"""
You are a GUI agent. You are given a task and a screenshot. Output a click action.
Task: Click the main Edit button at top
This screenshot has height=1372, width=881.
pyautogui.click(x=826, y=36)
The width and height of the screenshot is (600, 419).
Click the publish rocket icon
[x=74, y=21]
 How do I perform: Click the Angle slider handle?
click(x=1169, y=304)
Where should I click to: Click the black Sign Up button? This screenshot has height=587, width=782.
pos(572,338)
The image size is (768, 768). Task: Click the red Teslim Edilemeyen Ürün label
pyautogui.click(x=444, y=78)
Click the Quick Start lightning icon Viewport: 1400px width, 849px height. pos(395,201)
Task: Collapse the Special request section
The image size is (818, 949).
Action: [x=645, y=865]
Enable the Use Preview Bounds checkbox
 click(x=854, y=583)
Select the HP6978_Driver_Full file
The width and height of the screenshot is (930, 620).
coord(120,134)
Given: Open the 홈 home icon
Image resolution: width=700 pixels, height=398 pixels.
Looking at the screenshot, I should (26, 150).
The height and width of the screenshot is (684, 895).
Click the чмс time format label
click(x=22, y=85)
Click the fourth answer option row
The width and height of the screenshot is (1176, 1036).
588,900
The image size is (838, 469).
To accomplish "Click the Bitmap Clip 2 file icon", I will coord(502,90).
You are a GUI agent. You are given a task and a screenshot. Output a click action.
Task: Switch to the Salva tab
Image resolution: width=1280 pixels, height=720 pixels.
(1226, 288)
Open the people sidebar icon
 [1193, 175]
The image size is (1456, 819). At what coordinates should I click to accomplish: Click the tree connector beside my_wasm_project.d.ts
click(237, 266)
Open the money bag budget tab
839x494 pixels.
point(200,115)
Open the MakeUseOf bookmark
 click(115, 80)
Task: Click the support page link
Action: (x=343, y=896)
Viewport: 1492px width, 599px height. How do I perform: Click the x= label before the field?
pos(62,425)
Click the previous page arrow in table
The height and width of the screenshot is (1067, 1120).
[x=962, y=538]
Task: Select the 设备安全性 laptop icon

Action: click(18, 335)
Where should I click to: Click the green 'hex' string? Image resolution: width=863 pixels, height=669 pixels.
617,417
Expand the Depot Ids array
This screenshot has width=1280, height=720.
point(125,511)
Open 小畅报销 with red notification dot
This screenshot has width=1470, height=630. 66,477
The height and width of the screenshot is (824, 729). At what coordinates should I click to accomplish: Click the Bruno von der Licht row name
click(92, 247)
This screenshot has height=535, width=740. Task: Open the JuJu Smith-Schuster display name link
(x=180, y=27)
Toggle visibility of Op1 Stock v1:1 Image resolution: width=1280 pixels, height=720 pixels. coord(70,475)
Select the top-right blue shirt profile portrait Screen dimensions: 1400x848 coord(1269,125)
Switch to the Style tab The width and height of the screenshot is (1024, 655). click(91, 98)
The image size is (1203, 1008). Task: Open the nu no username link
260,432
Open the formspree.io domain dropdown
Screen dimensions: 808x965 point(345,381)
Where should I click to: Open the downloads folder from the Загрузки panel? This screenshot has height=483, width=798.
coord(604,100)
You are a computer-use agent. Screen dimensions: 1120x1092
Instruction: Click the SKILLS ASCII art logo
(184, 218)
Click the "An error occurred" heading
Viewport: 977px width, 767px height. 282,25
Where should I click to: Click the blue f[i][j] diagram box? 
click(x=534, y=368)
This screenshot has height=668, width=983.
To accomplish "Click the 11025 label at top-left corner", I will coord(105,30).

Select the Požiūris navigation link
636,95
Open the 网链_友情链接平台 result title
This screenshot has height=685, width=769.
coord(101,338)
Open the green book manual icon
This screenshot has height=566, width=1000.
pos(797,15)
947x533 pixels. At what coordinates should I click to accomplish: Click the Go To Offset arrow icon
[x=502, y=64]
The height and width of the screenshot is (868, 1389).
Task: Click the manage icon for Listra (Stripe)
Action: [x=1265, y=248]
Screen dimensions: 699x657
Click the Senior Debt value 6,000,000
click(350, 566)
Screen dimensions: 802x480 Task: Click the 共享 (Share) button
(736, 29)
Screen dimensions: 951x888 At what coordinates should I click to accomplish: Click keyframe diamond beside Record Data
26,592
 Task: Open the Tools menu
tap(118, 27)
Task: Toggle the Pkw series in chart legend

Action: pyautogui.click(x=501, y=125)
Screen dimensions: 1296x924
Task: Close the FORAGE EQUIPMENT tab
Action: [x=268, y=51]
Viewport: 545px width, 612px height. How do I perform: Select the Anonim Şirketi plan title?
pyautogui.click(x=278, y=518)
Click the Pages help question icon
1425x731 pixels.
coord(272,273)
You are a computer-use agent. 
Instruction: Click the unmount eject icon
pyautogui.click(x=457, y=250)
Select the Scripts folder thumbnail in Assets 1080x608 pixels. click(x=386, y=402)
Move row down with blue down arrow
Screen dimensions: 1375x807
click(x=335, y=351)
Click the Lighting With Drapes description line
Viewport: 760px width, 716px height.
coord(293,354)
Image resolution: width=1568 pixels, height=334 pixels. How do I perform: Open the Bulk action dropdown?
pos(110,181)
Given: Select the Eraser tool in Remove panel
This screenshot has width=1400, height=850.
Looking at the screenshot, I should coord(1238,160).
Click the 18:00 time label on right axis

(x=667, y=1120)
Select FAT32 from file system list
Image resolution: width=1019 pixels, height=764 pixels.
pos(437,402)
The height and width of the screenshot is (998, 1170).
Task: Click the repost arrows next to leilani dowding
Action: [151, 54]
"""
About this exercise ▸ Please print out every record exactly as it is written.

Answer to this problem ▸
You are a GUI agent. You are given a task and a screenshot. Output a click action.
Task: Click the main Edit button at top
This screenshot has height=1372, width=881.
pyautogui.click(x=826, y=36)
The width and height of the screenshot is (600, 419).
Click the publish rocket icon
[x=74, y=21]
 How do I perform: Click the Angle slider handle?
click(x=1169, y=304)
Where should I click to: Click the black Sign Up button? This screenshot has height=587, width=782.
pos(572,338)
The image size is (768, 768). Task: Click the red Teslim Edilemeyen Ürün label
pyautogui.click(x=444, y=78)
Click the Quick Start lightning icon Viewport: 1400px width, 849px height. pos(395,201)
Task: Collapse the Special request section
The image size is (818, 949).
Action: [x=645, y=865]
Enable the Use Preview Bounds checkbox
 click(x=854, y=583)
Select the HP6978_Driver_Full file
The width and height of the screenshot is (930, 620).
coord(120,134)
Given: Open the 홈 home icon
Image resolution: width=700 pixels, height=398 pixels.
Looking at the screenshot, I should (26, 150).
The height and width of the screenshot is (684, 895).
Click the чмс time format label
click(x=22, y=85)
Click the fourth answer option row
The width and height of the screenshot is (1176, 1036).
588,900
The image size is (838, 469).
To accomplish "Click the Bitmap Clip 2 file icon", I will coord(502,90).
You are a GUI agent. You are given a task and a screenshot. Output a click action.
Task: Switch to the Salva tab
Image resolution: width=1280 pixels, height=720 pixels.
(1226, 288)
Open the people sidebar icon
 [1193, 175]
The image size is (1456, 819). At what coordinates should I click to accomplish: Click the tree connector beside my_wasm_project.d.ts
click(237, 266)
Open the money bag budget tab
839x494 pixels.
point(200,115)
Open the MakeUseOf bookmark
 click(115, 80)
Task: Click the support page link
Action: (x=343, y=896)
Viewport: 1492px width, 599px height. How do I perform: Click the x= label before the field?
pos(62,425)
Click the previous page arrow in table
The height and width of the screenshot is (1067, 1120).
[x=962, y=538]
Task: Select the 设备安全性 laptop icon

Action: click(18, 335)
Where should I click to: Click the green 'hex' string? Image resolution: width=863 pixels, height=669 pixels.
617,417
Expand the Depot Ids array
This screenshot has width=1280, height=720.
point(125,511)
Open 小畅报销 with red notification dot
This screenshot has width=1470, height=630. 66,477
The height and width of the screenshot is (824, 729). At what coordinates should I click to accomplish: Click the Bruno von der Licht row name
click(92, 247)
This screenshot has height=535, width=740. Task: Open the JuJu Smith-Schuster display name link
(x=180, y=27)
Toggle visibility of Op1 Stock v1:1 Image resolution: width=1280 pixels, height=720 pixels. coord(70,475)
Select the top-right blue shirt profile portrait Screen dimensions: 1400x848 coord(1269,125)
Switch to the Style tab The width and height of the screenshot is (1024, 655). click(91, 98)
The image size is (1203, 1008). Task: Open the nu no username link
260,432
Open the formspree.io domain dropdown
Screen dimensions: 808x965 point(345,381)
Where should I click to: Open the downloads folder from the Загрузки panel? This screenshot has height=483, width=798.
coord(604,100)
You are a computer-use agent. Screen dimensions: 1120x1092
Instruction: Click the SKILLS ASCII art logo
(184, 218)
Click the "An error occurred" heading
Viewport: 977px width, 767px height. 282,25
Where should I click to: Click the blue f[i][j] diagram box? 
click(x=534, y=368)
This screenshot has height=668, width=983.
To accomplish "Click the 11025 label at top-left corner", I will coord(105,30).

Select the Požiūris navigation link
636,95
Open the 网链_友情链接平台 result title
This screenshot has height=685, width=769.
coord(101,338)
Open the green book manual icon
This screenshot has height=566, width=1000.
pos(797,15)
947x533 pixels. At what coordinates should I click to accomplish: Click the Go To Offset arrow icon
[x=502, y=64]
The height and width of the screenshot is (868, 1389).
Task: Click the manage icon for Listra (Stripe)
Action: [x=1265, y=248]
Screen dimensions: 699x657
Click the Senior Debt value 6,000,000
click(350, 566)
Screen dimensions: 802x480 Task: Click the 共享 (Share) button
(736, 29)
Screen dimensions: 951x888 At what coordinates should I click to accomplish: Click keyframe diamond beside Record Data
26,592
 Task: Open the Tools menu
tap(118, 27)
Task: Toggle the Pkw series in chart legend

Action: pyautogui.click(x=501, y=125)
Screen dimensions: 1296x924
Task: Close the FORAGE EQUIPMENT tab
Action: [x=268, y=51]
Viewport: 545px width, 612px height. How do I perform: Select the Anonim Şirketi plan title?
pyautogui.click(x=278, y=518)
Click the Pages help question icon
1425x731 pixels.
coord(272,273)
You are a computer-use agent. 
Instruction: Click the unmount eject icon
pyautogui.click(x=457, y=250)
Select the Scripts folder thumbnail in Assets 1080x608 pixels. click(x=386, y=402)
Move row down with blue down arrow
Screen dimensions: 1375x807
click(x=335, y=351)
Click the Lighting With Drapes description line
Viewport: 760px width, 716px height.
coord(293,354)
Image resolution: width=1568 pixels, height=334 pixels. How do I perform: Open the Bulk action dropdown?
pos(110,181)
Given: Select the Eraser tool in Remove panel
This screenshot has width=1400, height=850.
Looking at the screenshot, I should coord(1238,160).
Click the 18:00 time label on right axis

(x=667, y=1120)
Select FAT32 from file system list
Image resolution: width=1019 pixels, height=764 pixels.
pos(437,402)
The height and width of the screenshot is (998, 1170).
Task: Click the repost arrows next to leilani dowding
Action: [151, 54]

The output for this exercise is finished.